Requirement
Rewrite the stretch of lines from the start through the line containing "tap(762, 247)", replacing "Favorites" with "Starred" and keeping everything else the same.

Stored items
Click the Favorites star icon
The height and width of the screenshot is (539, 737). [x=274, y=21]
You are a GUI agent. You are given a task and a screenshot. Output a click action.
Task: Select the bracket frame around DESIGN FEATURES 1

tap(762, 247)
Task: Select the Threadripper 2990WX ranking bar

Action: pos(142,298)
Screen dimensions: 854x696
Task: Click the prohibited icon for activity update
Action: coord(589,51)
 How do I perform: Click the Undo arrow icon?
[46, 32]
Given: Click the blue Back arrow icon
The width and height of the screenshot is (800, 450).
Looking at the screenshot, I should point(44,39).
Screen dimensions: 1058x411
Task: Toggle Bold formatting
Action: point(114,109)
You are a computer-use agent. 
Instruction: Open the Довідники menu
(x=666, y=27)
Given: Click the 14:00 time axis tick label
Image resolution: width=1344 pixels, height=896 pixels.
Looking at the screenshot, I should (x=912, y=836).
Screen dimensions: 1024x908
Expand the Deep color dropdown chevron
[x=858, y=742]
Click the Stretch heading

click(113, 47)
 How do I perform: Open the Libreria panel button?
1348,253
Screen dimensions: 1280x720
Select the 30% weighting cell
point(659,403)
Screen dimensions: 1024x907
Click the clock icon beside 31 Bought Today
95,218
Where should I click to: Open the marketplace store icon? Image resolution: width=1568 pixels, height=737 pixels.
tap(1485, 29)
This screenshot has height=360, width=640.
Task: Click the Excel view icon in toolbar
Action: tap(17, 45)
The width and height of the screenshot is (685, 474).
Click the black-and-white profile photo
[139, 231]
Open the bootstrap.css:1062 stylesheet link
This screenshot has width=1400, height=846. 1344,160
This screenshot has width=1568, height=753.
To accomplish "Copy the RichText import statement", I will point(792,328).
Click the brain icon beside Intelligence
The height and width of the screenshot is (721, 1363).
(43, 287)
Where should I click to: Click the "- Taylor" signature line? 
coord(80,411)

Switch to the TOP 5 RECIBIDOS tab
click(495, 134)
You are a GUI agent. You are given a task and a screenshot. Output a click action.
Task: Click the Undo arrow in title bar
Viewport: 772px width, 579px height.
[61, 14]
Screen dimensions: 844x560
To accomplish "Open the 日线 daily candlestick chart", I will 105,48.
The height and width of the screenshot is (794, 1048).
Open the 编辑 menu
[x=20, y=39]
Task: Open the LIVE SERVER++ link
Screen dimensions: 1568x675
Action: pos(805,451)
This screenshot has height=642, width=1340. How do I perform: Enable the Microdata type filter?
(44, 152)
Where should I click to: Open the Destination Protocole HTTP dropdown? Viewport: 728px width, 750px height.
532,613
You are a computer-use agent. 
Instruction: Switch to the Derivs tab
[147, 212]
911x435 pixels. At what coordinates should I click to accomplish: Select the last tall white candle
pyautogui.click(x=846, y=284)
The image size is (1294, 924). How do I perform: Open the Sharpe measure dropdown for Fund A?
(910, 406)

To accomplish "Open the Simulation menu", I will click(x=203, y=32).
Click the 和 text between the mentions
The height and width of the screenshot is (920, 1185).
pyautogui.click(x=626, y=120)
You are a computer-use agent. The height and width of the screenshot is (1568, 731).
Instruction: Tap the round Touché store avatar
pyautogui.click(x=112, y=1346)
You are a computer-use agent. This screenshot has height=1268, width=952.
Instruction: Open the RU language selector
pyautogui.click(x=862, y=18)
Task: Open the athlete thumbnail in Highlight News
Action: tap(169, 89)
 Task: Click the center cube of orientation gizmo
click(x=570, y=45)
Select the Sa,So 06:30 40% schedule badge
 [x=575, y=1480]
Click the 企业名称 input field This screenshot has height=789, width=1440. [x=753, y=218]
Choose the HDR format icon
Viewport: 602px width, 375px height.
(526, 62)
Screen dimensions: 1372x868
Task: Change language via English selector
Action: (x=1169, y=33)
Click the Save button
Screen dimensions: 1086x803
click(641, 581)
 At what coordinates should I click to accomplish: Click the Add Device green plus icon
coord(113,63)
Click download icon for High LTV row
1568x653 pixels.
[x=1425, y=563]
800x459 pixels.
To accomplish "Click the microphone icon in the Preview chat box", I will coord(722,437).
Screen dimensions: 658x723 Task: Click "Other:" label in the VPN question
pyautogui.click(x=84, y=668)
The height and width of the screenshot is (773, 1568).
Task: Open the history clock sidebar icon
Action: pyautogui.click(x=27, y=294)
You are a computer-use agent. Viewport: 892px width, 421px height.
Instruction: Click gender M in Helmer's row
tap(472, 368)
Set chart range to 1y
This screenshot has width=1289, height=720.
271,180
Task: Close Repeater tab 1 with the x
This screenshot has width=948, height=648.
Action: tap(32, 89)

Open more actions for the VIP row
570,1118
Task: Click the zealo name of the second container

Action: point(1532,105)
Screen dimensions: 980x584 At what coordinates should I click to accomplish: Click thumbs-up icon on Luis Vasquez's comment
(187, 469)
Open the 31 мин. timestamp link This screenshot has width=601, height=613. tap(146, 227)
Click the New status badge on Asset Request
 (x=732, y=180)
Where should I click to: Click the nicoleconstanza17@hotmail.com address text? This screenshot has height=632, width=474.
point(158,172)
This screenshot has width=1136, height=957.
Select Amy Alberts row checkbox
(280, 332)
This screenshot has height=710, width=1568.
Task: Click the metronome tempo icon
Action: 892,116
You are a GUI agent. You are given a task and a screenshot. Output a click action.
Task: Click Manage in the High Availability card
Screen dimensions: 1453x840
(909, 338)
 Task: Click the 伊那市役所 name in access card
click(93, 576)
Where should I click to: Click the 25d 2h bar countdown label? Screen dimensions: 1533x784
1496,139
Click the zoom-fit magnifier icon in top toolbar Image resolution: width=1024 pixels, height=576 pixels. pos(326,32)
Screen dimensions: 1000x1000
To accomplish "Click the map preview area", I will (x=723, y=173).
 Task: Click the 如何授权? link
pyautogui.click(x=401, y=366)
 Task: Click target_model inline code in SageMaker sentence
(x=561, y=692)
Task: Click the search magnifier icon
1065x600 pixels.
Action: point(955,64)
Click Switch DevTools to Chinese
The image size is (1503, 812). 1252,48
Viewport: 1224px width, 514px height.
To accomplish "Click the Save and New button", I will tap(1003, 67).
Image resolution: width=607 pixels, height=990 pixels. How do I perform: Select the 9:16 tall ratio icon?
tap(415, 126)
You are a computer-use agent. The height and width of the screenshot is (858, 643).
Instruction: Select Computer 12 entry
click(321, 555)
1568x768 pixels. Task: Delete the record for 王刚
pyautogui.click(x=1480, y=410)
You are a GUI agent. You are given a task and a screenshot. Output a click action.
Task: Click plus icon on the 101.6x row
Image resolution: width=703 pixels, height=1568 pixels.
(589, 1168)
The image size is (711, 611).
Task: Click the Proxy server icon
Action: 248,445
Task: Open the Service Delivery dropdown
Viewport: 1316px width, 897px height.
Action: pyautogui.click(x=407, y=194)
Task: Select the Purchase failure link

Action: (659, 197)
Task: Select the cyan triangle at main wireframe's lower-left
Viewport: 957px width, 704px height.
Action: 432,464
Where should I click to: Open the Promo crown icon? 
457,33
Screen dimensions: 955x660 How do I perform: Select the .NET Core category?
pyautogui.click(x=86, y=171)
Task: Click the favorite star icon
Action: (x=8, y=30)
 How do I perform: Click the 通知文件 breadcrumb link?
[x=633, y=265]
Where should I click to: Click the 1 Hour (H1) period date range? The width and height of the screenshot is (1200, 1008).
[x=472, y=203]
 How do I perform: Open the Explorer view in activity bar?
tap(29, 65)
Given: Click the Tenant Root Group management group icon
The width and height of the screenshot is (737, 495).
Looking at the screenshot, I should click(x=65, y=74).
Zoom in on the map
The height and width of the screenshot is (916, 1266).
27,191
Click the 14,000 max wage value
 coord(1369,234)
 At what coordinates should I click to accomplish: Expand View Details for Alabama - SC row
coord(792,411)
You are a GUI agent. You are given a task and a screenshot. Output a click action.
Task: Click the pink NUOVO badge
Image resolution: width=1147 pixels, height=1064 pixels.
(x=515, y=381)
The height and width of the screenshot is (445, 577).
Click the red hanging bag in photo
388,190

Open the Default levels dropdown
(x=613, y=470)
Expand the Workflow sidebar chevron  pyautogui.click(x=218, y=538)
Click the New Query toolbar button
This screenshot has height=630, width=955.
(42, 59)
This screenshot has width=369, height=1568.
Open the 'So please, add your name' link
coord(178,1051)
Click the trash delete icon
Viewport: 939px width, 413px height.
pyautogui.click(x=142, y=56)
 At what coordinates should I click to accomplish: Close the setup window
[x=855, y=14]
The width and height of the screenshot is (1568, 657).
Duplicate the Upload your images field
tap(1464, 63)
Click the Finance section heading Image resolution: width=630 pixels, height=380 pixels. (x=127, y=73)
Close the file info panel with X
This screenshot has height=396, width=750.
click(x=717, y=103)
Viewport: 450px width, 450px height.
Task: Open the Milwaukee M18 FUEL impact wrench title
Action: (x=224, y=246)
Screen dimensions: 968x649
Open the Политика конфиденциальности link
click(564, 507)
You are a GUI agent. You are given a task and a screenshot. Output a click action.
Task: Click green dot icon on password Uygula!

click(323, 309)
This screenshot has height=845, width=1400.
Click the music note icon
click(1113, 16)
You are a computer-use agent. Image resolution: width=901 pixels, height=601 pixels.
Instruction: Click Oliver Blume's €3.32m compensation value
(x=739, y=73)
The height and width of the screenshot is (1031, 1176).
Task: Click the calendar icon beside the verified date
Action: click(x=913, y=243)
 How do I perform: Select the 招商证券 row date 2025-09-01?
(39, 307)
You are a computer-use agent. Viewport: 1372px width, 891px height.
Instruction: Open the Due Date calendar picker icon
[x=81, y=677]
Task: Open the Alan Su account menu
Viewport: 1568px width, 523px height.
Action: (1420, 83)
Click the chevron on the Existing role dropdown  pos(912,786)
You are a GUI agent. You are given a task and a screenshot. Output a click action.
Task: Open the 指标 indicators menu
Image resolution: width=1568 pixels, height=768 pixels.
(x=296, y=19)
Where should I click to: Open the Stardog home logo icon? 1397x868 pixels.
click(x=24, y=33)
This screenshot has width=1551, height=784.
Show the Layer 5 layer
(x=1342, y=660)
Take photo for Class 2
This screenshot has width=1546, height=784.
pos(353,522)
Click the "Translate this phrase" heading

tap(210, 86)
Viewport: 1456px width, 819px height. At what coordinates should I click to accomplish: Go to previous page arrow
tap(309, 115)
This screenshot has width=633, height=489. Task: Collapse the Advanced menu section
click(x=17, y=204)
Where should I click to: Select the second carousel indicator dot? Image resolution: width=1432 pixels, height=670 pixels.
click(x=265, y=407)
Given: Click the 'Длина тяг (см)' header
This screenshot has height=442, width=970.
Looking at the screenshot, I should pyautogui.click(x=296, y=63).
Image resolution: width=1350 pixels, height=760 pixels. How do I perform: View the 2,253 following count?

The completed task
Click the Starred star icon
The height and width of the screenshot is (539, 737). [x=274, y=21]
You are a GUI agent. You are given a task and a screenshot. Output a click action.
Task: Select the bracket frame around DESIGN FEATURES 1

tap(762, 247)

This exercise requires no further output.